15
giu
2014

Il gigante di Zagabria

Il modesto campionato croato cresce ogni anno decine di ottimi giovani calciatori. La maggior parte di loro viene dalle giovanili della Dinamo Zagabria, una delle più grandi fucine di talenti d’Europa.

Prima tappa di un giro fra le più importanti squadre dell’est degli ultimi anni. Nei prossimi giorni scriveremo di Partizan Belgrado, Sparta Praga, Maribor e Željezničar.

Il Građanski Nogometni klub Dinamo Zagreb, conosciuta più semplicemente come Dinamo Zagabria, è la più importante e prestigiosa società croata, nonchè una delle più forti squadre dell’Europa balcanica. Nacque nel 1945 quando le tre squadre principali di Zagabria - HASK, Gradanski e Concordia - si unirono fra di loro.
La storia della Dinamo non è solo legata al calcio. Quando la Jugoslavia era in procinto di sciogliersi e cadere in una serie di tragici conflitti etnici, lo stadio della Dinamo, il Maksimir di Zagabria, fu teatro di uno degli avvenimenti che, a detta di molti, contribuì allo scoppio delle guerre jugoslave. Il 13 maggio 1990 prima della gara fra Dinamo e Stella Rossa ci furono violenti scontri fra tifosi croati, serbi e forze dell’ordine all’interno dello stadio. I disordini coinvolsero anche diversi giocatori croati: uno di questi, Zvonimir Boban (poi passato al Milan), con una ginocchiata ruppe lo zigomo ad un agente di polizia reo, secondo il giocatore, di aver picchiato un tifoso croato ferito e a terra.

Dopo l’indipendenza croata e un paio di anni di transizione, nei primi novanta la Dinamo Zagabria dà il via al suo dominio pressochè incontrastato nella Prva HNL, la prima divisione croata. Dal 1992 al 2014, i Modri (i blu) hanno vinto 16 campionati, 12 coppe nazionali e 8 supercoppe.
Come dicevamo sopra però, la poca competitività del campionato croato non ha permesso alla Dinamo di crescere nelle competizioni europee, anche se potenzialmente avrebbe potuto ottenere qualche buon risultato. Nel ranking UEFA di quest’anno è in 79esima posizione.

 

La creazione di una macchina perfetta

Da sempre la squadra della capitale attira un gran numero di giovani da tutto il paese. Nel passato però, non avendo una solida ed efficiente organizzazione giovanile, molti giocatori si perdevano e non trovavano le giuste condizioni per crescere. Le cose cambiarono nei primi anni 2000.
La società cominciò a diminuire progressivamente il numero di giocatori più esperti acquistati durante le sessioni di mercato e si concentrò sull’ingaggio dei migliori giovani croati. Prese anche l’abitudine di mandare i ragazzi - prima o dopo i diciotto anni, a seconda del talento - a giocare in prestito in altre squadre di prima o seconda divisione.
Nel 2006 una piccola società di Zagabria, la Lokomotiva, era sull’orlo del fallimento e rischiava di perdere il posto nella prima divisione. I dirigenti della Dinamo fiutarono l’opportunità e strinsero un rapporto di collaborazione. Di fatto la Lokomotiva Zagreb diventò una piccola Dinamo dove poter mandare a giocare i giovani più talentuosi.
C’è da dire che in Croazia i rapporti tra Dinamo e Lokomotiva sono molto criticati. Alcuni ritengono che la Lokomotiva vada in campo sapendo di dover perdere quando incontra la Dinamo. In alcuni casi si sono verificate delle strane rimonte e in generale le partite fra le due squadre non sono mai molto combattute.

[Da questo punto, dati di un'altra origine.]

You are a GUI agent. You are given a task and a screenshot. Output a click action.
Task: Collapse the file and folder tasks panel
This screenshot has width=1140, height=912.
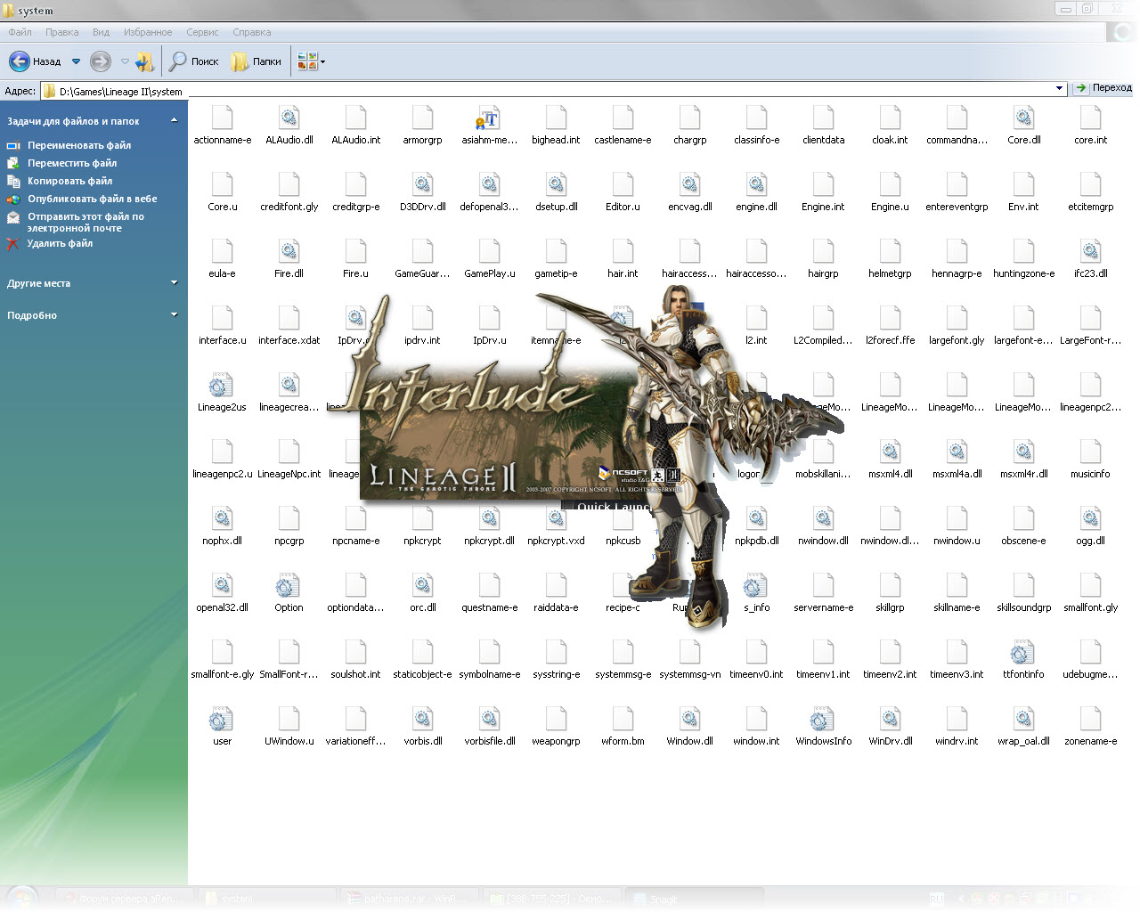point(174,120)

Nelle stagioni 2007, 2008 e 2009, dopo la riorganizzazione del settore giovanile, si registrò un’incredibile impennata nei bilanci societari. Per capirci meglio, il bilancio annuale del club prima del 2007 si aggirava intorno ad una media di cinque-dieci milioni di utili, vendita dei giocatori compresa: tanto per una squadra croata, poco anche per un modesto club europeo. Le cose cambiarono quando la nuova politica della società diede i primi risultati. Eduardo, un giocatore brasiliano comprato per l’equivalente di centomila euro sette anni prima, venne venduto all’Arsenal per circa tredici milioni. Nello stesso mese, Vedran Ćorluka, difensore croato di 21 anni cresciuto nella Dinamo, venne venduto per la stessa cifra al Manchester City. Con i trentuno milioni di euro guadagnati dal mercato, i Modri continuarono a seguire la propria linea di sviluppo pescando i migliori giovani talenti sparsi per il paese, fra cui un’allora sconosciuto attaccante, Mario Mandžukić.

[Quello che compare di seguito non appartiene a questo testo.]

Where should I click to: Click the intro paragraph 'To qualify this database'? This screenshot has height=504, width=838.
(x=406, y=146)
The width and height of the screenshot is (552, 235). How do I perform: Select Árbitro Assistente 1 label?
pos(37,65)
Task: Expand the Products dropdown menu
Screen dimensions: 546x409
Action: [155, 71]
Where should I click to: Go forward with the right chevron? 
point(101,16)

Come se non bastasse, nella stagione 2007/2008 esplose definitivamente un centrocampista fenomenale e appena ventunenne: Luka Modrić, probabilmente il miglior talento mai uscito dalle giovanili del club. Nel luglio 2008, la Dinamo, da tempo in trattative con il Tottenham, vendette Modrić per la cifra record di 21 milioni. A Modrić si aggiunsero le cessioni di Ognjen Vukojević e di Hrvoje Čale, che portarono il totale delle cessioni a più di trenta milioni. I soldi guadagnati vennero investiti secondo programma: nel settore giovanile, ampliando la rete degli osservatori, migliorando l’organizzazione e comprando i miglior talenti da ogni angolo del paese.

Dal 2008 la Dinamo registra annualmente una media di 10 milioni di euro incassati dalla sola vendita di giocatori. Oggi, quei calciatori, giocano quasi tutti ai massimi livelli europei e sono parte della colonna portante della nazionale. Nei trenta pre-convocati per i Mondiali in Brasile, diciotto hanno giocato, sono cresciuti o giocano nel gigante di Zagabria.

Qui sotto la lista completa dei giocatori più importanti venduti dalla Dinamo dal 2009 ad oggi:

D. Lovren Lione 8 mln 09/10
M. Mandzukic Wolfsburg 7 mln 10/11
I. Vrdoljak Legia Varsavia 1,5 mln 10/11
M. Kovacic Inter 11 mln 12/13
D. Vida Dinamo Kiev 5 mln 12/13
M. Badelj Amburgo 4 mln 12/13
T. Jedvaj Roma 5 mln 13/14
S. Vrsaljko Genoa 4 mln 13/14
A. Halilovic Barcellona 2,2 mln 14/15
M. Brozovic Inter 8 mln 14/15
D. Cop Cagliari 3 mln 14/15

 

Il futuro

Nel 2014 la Prva HNL è stata ridotta da dodici a dieci squadre: le prime quattro vanno in Europa, l’ultima diretta in seconda divisione e la penultima allo spareggio. Nonostante questa piccola riforma abbia reso leggermente più competitivo il campionato rispetto agli altri anni, la Dinamo ha vinto il titolo per la nona volta consecutiva. I Modri hanno distaccato di dieci punti la seconda classificata, il Rijeka, e di venti l’Hajduk Spalato.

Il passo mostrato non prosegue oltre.